En este contexto, la pregunta que debería guiar el debate público es simple y brutal: ¿quién gana más con este acuerdo? Los datos disponibles muestran un claro ganador: Estados Unidos, que consigue abaratar su canasta básica, coloca su producción industrial, asegura acceso privilegiado a recursos estratégicos y amplía su influencia geopolítica sobre el Atlántico Sur y la provisión de minerales críticos. Argentina, en cambio, arriesga empleo industrial, renuncia a instrumentos de política comercial y se compromete a una agenda de reformas funcionales a intereses externos.
La narrativa oficial insiste en que “esta vez sí” las inversiones traerán empleo de calidad y transferencia tecnológica. Pero la experiencia regional demuestra lo contrario: sin cláusulas firmes de contenido local, desarrollo de proveedores y valor agregado en origen, la mayoría de los proyectos extractivos se limitan a sacar recursos y dejar poco más que pasivos ambientales y exenciones impositivas. En nombre de la “integración al mundo”, el país corre el riesgo de convertirse en una estación de servicio de bajo costo para la potencia de turno.
El Congreso, las cámaras empresarias y los sindicatos tienen la obligación política y moral de exigir transparencia total, estudios de impacto sectorial y una discusión abierta sobre costos y beneficios reales. Firmar acuerdos comerciales y financieros de largo plazo sin debate democrático es repetir los errores que llevaron a la crisis de la deuda externa y a décadas de tutela del FMI. El pueblo argentino ya conoce el precio de esos experimentos: recesión, desindustrialización y pérdida de autonomía para decidir su propio destino.

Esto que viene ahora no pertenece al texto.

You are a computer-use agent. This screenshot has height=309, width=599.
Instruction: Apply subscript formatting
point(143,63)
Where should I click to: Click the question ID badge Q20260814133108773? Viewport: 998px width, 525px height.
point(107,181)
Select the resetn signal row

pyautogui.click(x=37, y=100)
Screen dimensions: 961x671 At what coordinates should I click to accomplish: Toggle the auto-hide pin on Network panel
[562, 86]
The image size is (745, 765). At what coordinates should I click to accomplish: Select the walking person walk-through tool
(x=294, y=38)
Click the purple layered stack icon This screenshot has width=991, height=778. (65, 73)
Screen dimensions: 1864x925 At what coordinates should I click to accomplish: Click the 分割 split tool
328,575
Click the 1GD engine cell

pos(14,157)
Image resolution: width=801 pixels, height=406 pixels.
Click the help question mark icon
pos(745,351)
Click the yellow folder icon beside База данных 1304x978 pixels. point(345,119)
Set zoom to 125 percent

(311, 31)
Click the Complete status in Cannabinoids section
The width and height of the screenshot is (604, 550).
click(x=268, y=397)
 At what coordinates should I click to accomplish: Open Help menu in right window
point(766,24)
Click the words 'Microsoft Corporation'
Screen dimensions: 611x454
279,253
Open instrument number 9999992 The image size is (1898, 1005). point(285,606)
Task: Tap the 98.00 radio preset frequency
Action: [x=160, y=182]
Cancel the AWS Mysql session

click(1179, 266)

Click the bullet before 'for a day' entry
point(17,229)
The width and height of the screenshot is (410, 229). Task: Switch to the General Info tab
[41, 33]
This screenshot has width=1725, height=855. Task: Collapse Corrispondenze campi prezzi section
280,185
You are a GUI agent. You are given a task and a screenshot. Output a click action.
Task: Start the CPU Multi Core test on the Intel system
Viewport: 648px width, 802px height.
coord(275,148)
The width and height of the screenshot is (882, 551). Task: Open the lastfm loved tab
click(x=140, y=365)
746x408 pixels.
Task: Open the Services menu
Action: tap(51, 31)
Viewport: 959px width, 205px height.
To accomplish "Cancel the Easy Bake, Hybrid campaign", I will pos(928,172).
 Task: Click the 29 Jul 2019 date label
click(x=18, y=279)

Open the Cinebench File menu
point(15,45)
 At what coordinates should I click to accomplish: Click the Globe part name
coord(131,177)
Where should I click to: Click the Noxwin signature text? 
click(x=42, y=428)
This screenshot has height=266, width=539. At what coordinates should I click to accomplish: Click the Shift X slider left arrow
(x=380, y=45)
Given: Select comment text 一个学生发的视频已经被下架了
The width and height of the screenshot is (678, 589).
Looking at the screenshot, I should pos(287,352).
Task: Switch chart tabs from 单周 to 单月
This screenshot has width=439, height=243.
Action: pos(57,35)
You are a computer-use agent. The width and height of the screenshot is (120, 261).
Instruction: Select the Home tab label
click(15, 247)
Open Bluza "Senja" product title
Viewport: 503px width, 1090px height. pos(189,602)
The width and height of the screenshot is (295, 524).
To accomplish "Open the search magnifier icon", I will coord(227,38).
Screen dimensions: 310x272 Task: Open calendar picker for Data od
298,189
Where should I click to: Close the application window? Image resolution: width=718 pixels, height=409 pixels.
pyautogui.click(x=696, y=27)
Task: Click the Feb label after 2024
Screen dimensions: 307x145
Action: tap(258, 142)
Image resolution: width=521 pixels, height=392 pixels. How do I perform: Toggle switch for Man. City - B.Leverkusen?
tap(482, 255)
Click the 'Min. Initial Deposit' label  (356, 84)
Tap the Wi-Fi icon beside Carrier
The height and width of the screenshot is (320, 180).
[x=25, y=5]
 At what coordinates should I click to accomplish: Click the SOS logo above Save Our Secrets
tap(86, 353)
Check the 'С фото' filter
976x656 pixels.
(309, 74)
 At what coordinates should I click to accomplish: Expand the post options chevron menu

Si el acuerdo con Estados Unidos consolida un esquema donde “ellos venden Teslas y nosotros vendemos carne”, no estamos ante una estrategia de desarrollo, sino ante una nueva versión, más sofisticada, de la vieja dependencia. Y en ese tablero, la pregunta final es inevitable: ¿el Gobierno está negociando en nombre de la Argentina… o está aceptando, sin chistar, el libreto que le dictan desde Washington?